__THE PROBLEM__
Find the line with "Click the Cotización nuevo button" in the records below. Copy it and every line after it, up to and including the line with "Task: Edit 收货总重量 field for item 1".

Dataset entries
%%

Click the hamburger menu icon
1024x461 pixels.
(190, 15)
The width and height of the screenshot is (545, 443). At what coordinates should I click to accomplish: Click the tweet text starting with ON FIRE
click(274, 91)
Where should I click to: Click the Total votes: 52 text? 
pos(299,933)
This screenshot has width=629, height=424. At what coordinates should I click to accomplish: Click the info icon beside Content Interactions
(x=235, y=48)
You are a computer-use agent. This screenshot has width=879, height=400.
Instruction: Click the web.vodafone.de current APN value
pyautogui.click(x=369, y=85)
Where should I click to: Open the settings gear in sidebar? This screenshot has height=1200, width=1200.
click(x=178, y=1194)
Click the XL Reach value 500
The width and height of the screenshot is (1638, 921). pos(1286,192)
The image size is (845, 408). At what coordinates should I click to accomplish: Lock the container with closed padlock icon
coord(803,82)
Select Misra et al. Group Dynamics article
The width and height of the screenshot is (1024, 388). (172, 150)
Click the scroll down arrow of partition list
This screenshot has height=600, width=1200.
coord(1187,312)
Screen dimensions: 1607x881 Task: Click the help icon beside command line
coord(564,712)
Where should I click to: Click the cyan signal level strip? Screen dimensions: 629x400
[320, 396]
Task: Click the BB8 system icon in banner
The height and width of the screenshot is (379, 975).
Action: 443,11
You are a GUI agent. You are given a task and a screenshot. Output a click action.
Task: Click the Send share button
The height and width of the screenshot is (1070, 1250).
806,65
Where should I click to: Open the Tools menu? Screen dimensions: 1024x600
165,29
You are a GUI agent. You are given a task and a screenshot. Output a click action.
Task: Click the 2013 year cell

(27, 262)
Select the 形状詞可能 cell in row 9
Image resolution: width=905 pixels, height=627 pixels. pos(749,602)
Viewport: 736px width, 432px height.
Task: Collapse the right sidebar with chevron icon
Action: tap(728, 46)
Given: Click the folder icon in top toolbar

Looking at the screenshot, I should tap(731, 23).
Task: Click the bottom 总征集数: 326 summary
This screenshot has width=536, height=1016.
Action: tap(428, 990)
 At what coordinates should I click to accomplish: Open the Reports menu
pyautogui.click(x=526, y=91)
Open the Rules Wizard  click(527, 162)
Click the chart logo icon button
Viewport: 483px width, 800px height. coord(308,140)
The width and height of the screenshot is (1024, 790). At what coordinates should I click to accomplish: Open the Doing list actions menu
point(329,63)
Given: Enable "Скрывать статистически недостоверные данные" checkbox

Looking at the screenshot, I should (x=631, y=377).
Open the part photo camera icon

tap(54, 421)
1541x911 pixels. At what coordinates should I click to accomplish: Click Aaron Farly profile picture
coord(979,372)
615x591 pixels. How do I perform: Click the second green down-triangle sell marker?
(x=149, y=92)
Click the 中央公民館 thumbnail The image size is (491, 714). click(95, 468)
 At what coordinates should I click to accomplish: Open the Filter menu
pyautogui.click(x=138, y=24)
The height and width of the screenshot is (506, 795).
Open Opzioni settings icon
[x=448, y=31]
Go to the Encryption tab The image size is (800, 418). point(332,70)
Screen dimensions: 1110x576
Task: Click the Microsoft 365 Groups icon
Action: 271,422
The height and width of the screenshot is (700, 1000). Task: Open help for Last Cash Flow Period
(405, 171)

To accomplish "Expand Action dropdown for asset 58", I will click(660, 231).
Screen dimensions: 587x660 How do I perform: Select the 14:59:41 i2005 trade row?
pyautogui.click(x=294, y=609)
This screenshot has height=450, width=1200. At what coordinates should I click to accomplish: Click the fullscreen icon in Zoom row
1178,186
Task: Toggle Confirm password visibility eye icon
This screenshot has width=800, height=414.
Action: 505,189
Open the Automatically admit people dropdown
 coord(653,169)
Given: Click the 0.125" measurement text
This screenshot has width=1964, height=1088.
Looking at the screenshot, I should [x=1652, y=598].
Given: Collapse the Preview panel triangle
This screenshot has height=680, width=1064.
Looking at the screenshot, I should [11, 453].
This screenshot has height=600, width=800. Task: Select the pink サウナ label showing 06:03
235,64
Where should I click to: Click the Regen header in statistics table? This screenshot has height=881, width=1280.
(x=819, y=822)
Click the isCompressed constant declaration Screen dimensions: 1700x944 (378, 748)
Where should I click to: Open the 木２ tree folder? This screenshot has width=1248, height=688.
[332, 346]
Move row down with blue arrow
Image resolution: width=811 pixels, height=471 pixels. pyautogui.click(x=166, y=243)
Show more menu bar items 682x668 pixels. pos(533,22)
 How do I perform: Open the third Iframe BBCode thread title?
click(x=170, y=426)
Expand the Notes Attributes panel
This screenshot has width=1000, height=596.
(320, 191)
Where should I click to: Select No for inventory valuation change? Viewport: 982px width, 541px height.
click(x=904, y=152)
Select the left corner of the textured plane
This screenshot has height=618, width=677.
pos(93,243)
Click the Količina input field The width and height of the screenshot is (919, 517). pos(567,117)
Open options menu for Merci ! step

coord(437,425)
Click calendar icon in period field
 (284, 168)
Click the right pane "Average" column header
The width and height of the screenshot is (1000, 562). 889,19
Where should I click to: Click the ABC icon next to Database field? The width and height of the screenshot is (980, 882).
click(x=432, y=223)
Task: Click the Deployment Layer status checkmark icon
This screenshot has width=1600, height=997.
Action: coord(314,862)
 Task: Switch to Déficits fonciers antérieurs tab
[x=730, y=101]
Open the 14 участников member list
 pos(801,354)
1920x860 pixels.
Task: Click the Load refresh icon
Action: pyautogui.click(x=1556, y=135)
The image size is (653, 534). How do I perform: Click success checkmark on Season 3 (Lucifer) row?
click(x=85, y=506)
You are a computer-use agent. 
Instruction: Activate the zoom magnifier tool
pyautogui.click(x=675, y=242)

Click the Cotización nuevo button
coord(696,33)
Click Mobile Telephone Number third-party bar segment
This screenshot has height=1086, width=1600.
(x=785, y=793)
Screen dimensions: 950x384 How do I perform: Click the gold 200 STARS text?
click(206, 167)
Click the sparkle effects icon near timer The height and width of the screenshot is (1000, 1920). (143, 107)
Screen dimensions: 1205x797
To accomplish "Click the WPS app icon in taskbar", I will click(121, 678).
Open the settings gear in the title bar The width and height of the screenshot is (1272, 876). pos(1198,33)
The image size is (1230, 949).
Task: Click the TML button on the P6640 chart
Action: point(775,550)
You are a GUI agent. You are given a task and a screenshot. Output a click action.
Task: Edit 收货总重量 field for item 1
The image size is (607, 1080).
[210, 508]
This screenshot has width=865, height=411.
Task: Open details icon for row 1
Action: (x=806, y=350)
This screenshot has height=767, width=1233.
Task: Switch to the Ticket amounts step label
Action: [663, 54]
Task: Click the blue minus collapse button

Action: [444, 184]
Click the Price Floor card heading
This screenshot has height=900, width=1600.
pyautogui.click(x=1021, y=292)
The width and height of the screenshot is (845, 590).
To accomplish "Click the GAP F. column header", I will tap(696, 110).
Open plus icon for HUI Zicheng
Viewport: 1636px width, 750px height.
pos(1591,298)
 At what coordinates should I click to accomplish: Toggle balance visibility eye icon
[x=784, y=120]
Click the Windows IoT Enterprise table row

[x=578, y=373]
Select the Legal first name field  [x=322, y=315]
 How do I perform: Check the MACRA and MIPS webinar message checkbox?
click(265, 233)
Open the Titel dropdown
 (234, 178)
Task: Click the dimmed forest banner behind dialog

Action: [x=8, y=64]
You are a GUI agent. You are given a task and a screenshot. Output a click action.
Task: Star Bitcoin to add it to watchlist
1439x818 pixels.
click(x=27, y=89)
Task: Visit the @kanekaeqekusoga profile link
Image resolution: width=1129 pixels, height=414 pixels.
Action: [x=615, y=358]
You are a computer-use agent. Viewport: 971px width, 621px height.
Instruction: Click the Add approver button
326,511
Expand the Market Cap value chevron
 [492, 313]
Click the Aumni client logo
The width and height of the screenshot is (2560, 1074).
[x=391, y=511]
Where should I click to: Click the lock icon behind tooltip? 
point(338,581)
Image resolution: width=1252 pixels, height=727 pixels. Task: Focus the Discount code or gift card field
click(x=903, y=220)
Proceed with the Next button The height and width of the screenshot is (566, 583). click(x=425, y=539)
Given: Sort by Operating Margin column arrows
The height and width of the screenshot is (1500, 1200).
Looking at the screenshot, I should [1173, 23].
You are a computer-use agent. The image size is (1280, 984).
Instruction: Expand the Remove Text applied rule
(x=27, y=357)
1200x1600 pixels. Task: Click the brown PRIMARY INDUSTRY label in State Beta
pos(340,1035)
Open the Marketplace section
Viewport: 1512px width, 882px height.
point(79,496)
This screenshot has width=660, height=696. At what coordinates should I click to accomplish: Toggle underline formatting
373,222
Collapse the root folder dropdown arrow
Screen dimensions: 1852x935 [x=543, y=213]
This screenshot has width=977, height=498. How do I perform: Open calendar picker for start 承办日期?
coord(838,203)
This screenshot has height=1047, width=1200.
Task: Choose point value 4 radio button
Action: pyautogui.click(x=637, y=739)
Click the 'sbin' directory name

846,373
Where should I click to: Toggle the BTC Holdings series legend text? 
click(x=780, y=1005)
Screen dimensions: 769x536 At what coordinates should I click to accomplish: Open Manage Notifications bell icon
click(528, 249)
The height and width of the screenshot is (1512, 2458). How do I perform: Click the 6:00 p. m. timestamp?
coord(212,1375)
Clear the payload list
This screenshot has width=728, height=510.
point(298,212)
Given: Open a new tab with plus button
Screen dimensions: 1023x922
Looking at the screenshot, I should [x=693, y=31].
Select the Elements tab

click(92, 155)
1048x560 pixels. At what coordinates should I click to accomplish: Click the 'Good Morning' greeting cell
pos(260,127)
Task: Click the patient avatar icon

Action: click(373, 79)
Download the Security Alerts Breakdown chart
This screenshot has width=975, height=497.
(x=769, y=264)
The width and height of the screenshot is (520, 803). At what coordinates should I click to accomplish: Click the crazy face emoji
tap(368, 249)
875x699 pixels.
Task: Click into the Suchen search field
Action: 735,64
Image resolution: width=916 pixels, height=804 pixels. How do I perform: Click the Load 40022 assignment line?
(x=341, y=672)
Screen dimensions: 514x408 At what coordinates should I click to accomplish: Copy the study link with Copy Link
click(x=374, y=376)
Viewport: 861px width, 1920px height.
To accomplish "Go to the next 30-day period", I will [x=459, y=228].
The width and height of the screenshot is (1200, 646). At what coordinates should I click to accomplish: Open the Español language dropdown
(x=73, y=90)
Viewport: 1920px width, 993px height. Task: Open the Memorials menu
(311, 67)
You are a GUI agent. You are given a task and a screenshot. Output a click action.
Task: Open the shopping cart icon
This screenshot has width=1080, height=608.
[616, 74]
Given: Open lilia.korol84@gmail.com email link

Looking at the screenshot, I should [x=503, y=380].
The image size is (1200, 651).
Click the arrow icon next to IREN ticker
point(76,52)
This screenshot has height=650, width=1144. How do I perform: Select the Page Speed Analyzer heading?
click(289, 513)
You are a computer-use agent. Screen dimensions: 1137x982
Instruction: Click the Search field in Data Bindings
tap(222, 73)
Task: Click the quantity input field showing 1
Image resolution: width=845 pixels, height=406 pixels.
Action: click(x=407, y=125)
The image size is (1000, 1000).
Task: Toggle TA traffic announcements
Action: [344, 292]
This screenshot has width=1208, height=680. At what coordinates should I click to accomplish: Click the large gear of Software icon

%%

__RESULT OF THE TASK__
Click the Cotización nuevo button
coord(696,33)
Click Mobile Telephone Number third-party bar segment
This screenshot has height=1086, width=1600.
(x=785, y=793)
Screen dimensions: 950x384 How do I perform: Click the gold 200 STARS text?
click(206, 167)
Click the sparkle effects icon near timer The height and width of the screenshot is (1000, 1920). (143, 107)
Screen dimensions: 1205x797
To accomplish "Click the WPS app icon in taskbar", I will click(121, 678).
Open the settings gear in the title bar The width and height of the screenshot is (1272, 876). pos(1198,33)
The image size is (1230, 949).
Task: Click the TML button on the P6640 chart
Action: point(775,550)
You are a GUI agent. You are given a task and a screenshot. Output a click action.
Task: Edit 收货总重量 field for item 1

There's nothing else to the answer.